How did his brothers react to his desire to become an actor? With lots of mickey-taking? "No, never!" he smiles. One is a cricket groundsman, one is in "the money markets in the City, and one is in computers… It's all different walks of life really. But they all come to see the plays. The thing is, I'm incredibly close to them, and I socialise with them a lot. As much as I've got a group of actors I know, I don't tend to hang out with them that much. When the work's so intense, you just wanna switch off from it all."

Once at Italia Conti, he realised his hunger wasn't for performance per se. "Stage school and Rada are poles-apart methods of schooling. Stage school is from the exterior; it's from the outside in. It's tits and teeth, musical theatre, whatever. It was only there [at Rada] that I started doing improvisational classes with this amazing teacher, Denis Noonan, who I'm still very close to. And something just shifted in me. Connected. I knew then that I just wanted to do straight acting."

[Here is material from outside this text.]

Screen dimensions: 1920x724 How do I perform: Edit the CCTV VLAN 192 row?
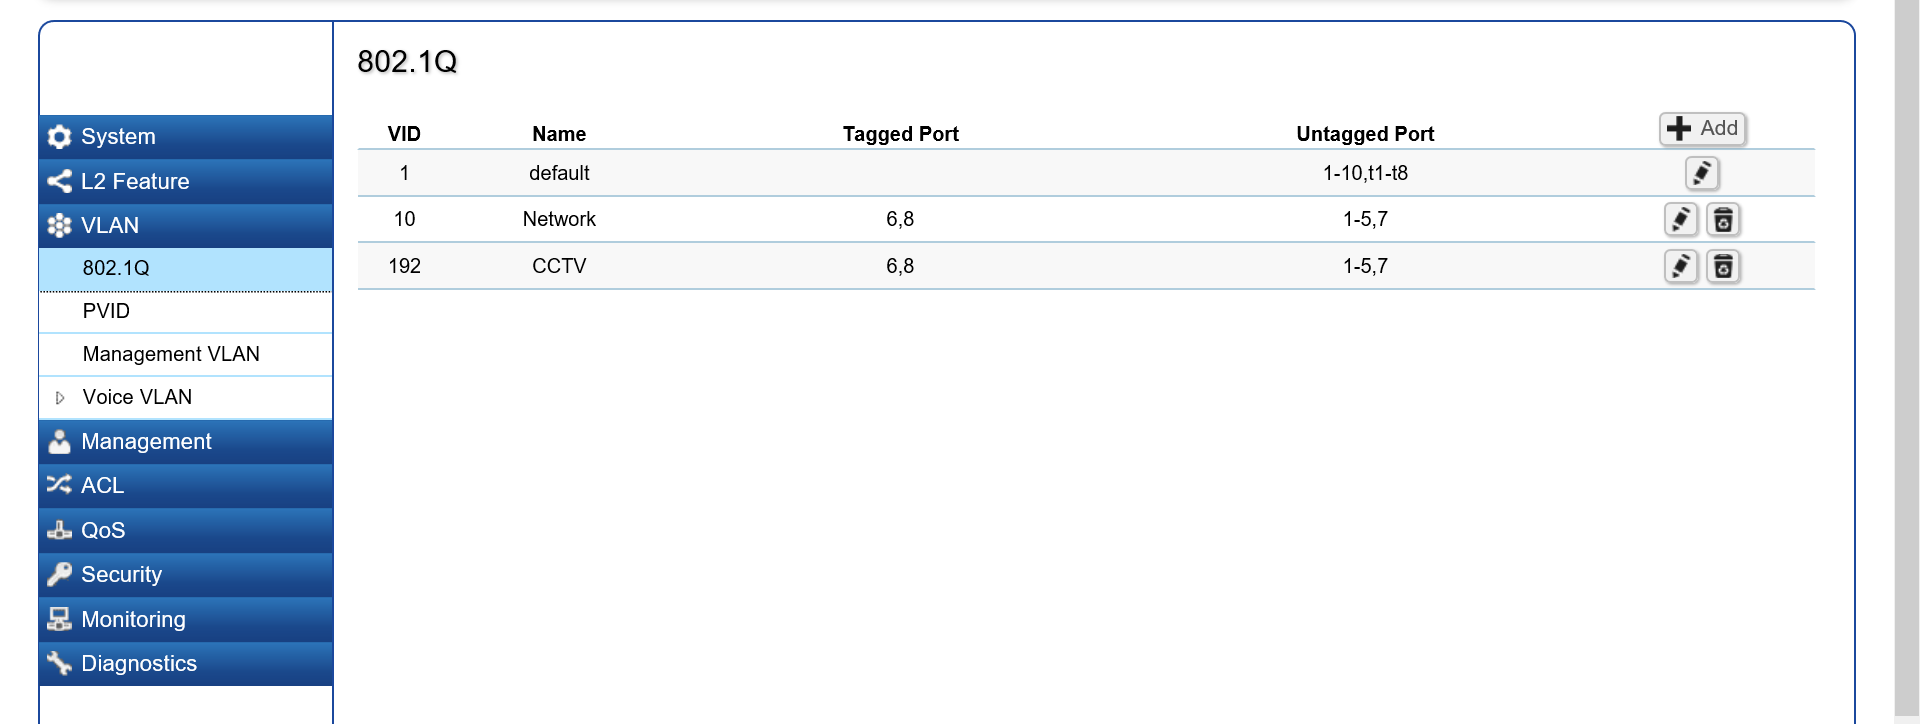coord(1681,266)
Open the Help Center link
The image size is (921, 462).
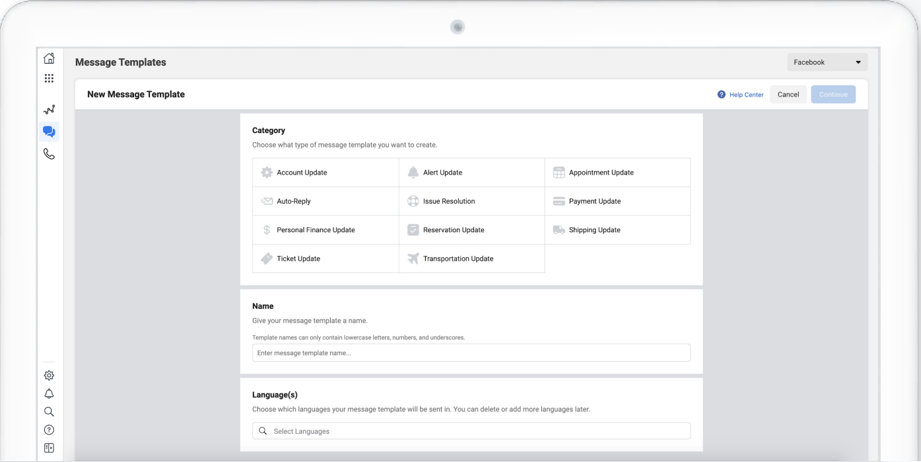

He remembers sitting in his mum and dad's kitchen, doing an A-level art project. "I still do lots of painting now. But there was a retrospective of De Niro's films on TV. And it was every Sunday – you'd get Raging Bull and Taxi Driver and Goodfellas. And I just stopped painting and I was looking at that thinking, 'Fucking hell, man!' I couldn't quite get my head round the fact that this was the same person playing all those parts. And how much he threw himself into it as well. It was incredible. Because at the end, it is about how much you want to sacrifice," he offers, "or how much you want to put into it. And about not being lazy. Not sticking to what you play time and time again."

Mays knew that if wanted to craft the ability to tackle that kind of range, and do so with any kind of longevity, he needed the "proper" training Rada would give him. The people, the techniques, the launch pad – it was all there. He secured a place, and lapped up his time studying. Ben Whishaw was just below him; Sally Hawkins and Maxine Peake ahead. "But you can count on one hand the people consistently working still from my year. Which," he grins ruefully, "always scares the shit out of me."

In a fundamentally solitary business, Daniel Mays has done his best to build himself a company, or a network of friends and associates. Rather that than fame for its own sake. While he is aware of the need to play the "celebrity game", he can only do so to a "certain extent. I went on Twitter for two weeks then I came off. Cos it was just random strangers going, 'Retweet me, retweet me!'."

He shakes his head. He's of the school of thought that the more people know about his private life, the less they'll care about his characters. "It's counter-productive," he frowns. He looks at his friend McAvoy – his co-star in both Atonement and Welcome to the Punch – as an actor who does things the right way, nicely judging how much PR is required. "James is exceptional in interviews. People like him are confident in selling their product. So you've got to have that in your armour as well. It's a business."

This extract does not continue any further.